Scottish ministers plan £500m of cuts with budget at ‘absolute limits’

John Swinney
John Swinney, the acting finance minister, speaking in the Scottish parliament on Wednesday. Photograph: Jeff J Mitchell/Getty Images

Scotland’s acting finance minister, John Swinney, has announced plans for £500m of spending cuts as public sector pay disputes, provision for displaced Ukrainians and Tuesday’s pledges on cost of living support place “enormous strain” on government finances.

Underlining that Scotland’s budget was “at the absolute limits of affordability” and already worth £1.7bn less than when it was published in December, as a result of inflation, he told MSPs: “Every penny more on one policy is a penny less on another policy.”

He told the Holyrood chamber on Wednesday afternoon that limited tax and borrowing powers under devolution left him with “no other choice”.

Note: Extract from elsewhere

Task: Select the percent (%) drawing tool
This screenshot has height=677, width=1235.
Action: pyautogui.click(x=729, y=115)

But opposition parties criticised Swinney for failing to use the £20m set aside for a second independence referendum.

The deputy first minister also committed to setting out an emergency budget review within two weeks of the UK government’s budget update, warning that any cuts to tax and public spending made by Liz Truss would further impact on Scotland’s spending capacity.

The cuts and reallocations include £53m from employability schemes, using £56m from the ScotWind licensing process previously meant for green energy projects, and £33m planned for agricultural funds.

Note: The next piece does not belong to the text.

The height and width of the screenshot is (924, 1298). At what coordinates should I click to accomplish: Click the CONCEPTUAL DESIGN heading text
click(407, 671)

Swinney’s announcement came as housing campaigners warned that large numbers of struggling tenants may miss out on the rent freeze announced by Nicola Sturgeon on Tuesday to tackle the cost-of-living crisis.

On Wednesday the first minister insisted that her government had a moral duty to act as she responded to frustration from landlords after the pledge to freeze rents for private and social housing tenants until March and ban winter evictions in the face of soaring household bills.

But groups supporting tenants and Scottish Labour – who put forward a similar rent-freeze proposal earlier this year, only to have it voted down by SNP and Scottish Green MSPs – were likewise sceptical as they questioned the reach of the plans.

Jackie Baillie, the Scottish Labour deputy leader, said the announcement was “disappointing when you start to unravel the detail”. She said: “It looks as if it will only really apply to private-sector tenants, because social housing landlords tend to set rents in April, so it could be missing out whole swaths of the population who are really struggling.”

Meg Bishop, secretary of the Scottish tenants’ union Living Rent, said the measures were “great steps in the right direction”, but cautioned that “the devil will be in the details”.

“Our members and tenants across Scotland worry that the rent freeze will not impact social housing tenants whose rent increases in April,” she said. “We’re also concerned that the bill does not take into account landlords increasing rents between tenancies or specific situations such as joint tenancies changeover, students in purpose-built accommodation, or people who pay rent and energy bills combined.”

The chief executive of the Scottish Association of Landlords, John Blackwood, said he was astonished that the tenants’ rights minister and Scottish Green co-leader, Patrick Harvie, had been unable to provide him with any information on how the measures would affect rent increases or evictions already under way.

Blackwood said the Scottish government “fails to grasp the reality of Scotland’s housing crisis and has chosen the easy option of attacking landlords for political reasons”.

Many lettings agents have argued that, with landlords also facing rising costs, the measures will force many out of the rental market and reduce housing supply further.

While welcoming the move, the director of Shelter Scotland, Alison Watson, emphasised that Scotland already had a housing emergency before the cost of living crisis.

“The temporary measures announced today will stop people losing their home, but they do nothing for the record numbers trapped in the homelessness system right now,” she said. “They won’t help the thousands of children currently stuck in temporary accommodation, without somewhere permanent and safe to call home.”